> **Complete the following**
**A)** Using the book announcement, decide whether each statement agrees with it: (i) the book is 454 pages long and meant for teachers of grades 6-12; (ii) the QR STEM Project was funded by the National Association of Geoscience Teachers; (iii) Robert Mayes currently directs UW's Science and Math Teaching Center. Answer yes or no for each and quote the words that settle it.
**B)** Reproduce the part of the book announcement starting with "James Myers, a" and going on through "Math Teaching Center.".
-------- Text to read --------
James Myers, a professor in the Department of Geology and Geophysics, co-wrote a newly published book, titled “Quantitative Reasoning in the Context of Energy and Environment -- Modeling Problems in the Real World.” Myers wrote the book with Robert Mayes, now a professor of teaching and learning in the College of Education at Georgia Southern University, but was previously director of UW’s Science and Math Teaching Center.
The 454-page book is aimed at secondary school educators (grades 6-12). It provides professional development leaders and teachers with a framework for integrating authentic real-world problems into STEM classrooms.
This book is the result of the QR STEM Project, a professional teacher development program offered over three years to elementary, middle and secondary science and mathematics teachers in Wyoming, and funded by the Wyoming Department of Education, Myers says.
“Right now, improving STEM education is a big topic in education nationwide, in general and at UW. This book is a way to improve the quantitative reasoning (QR) skills and STEM content knowledge of teachers while providing them with concrete examples of how to use this knowledge effectively in the classroom,” says Myers, who currently serves as president of the National Association of Geoscience Teachers, an organization with 1,500 geoscience educators nationally and internationally. “QR and STEM have been treated separately in secondary science and math classes. We want to show teachers how the two are interrelated and complementary. Solving the grand challenges of energy and environment requires an understanding of both QR and STEM.”
-------- Source excerpt --------
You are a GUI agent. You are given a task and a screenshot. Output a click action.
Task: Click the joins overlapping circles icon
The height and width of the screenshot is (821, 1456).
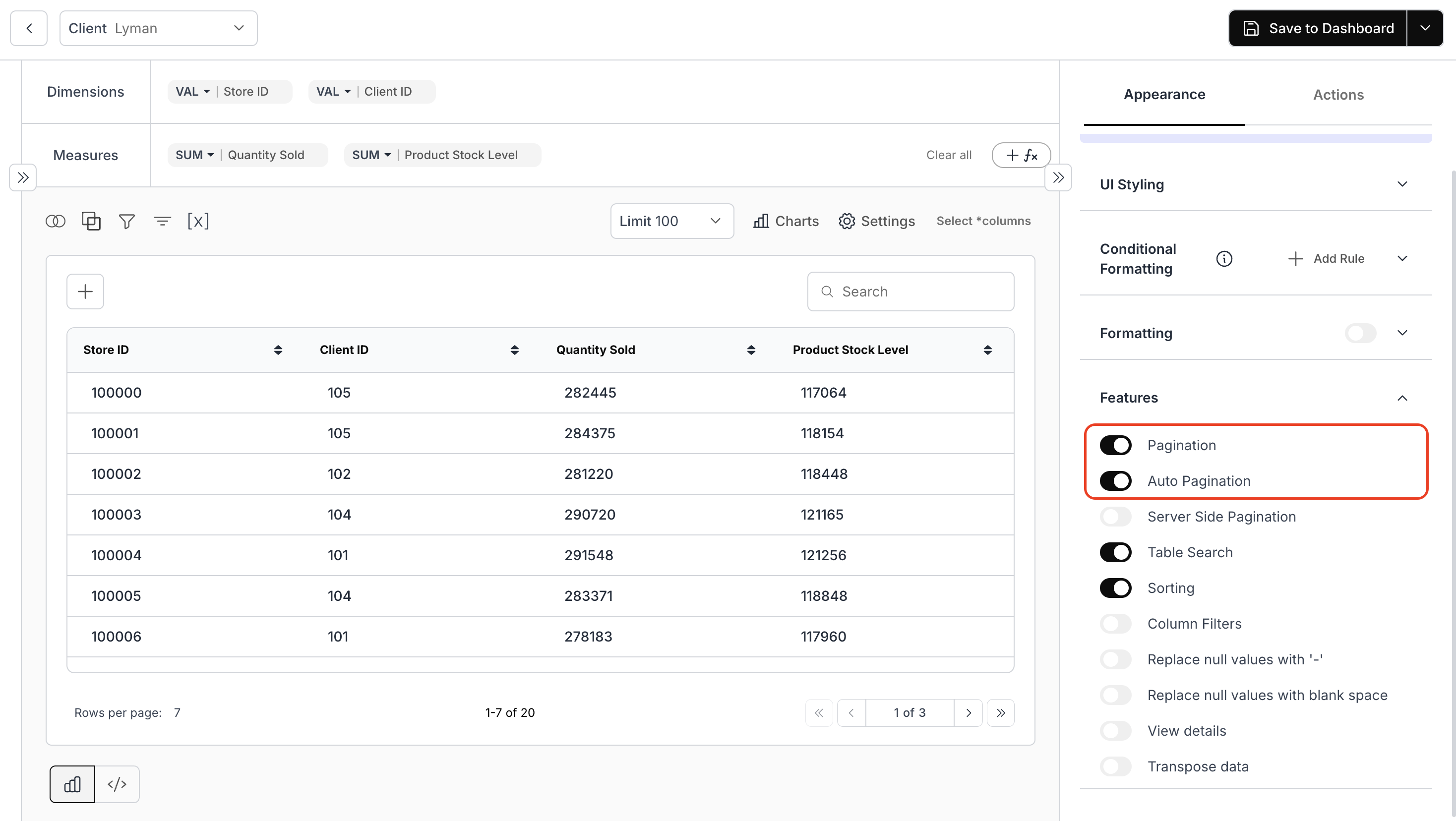pos(56,221)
--------
> **Task-by-task solutions**
**A)**
(i) Yes: "The 454-page book is aimed at secondary school educators (grades 6-12)."
(ii) No: "funded by the Wyoming Department of Education"
(iii) No: "but was previously director of UW’s Science and Math Teaching Center."

**B)**
James Myers, a professor in the Department of Geology and Geophysics, co-wrote a newly published book, titled “Quantitative Reasoning in the Context of Energy and Environment -- Modeling Problems in the Real World.” Myers wrote the book with Robert Mayes, now a professor of teaching and learning in the College of Education at Georgia Southern University, but was previously director of UW’s Science and Math Teaching Center.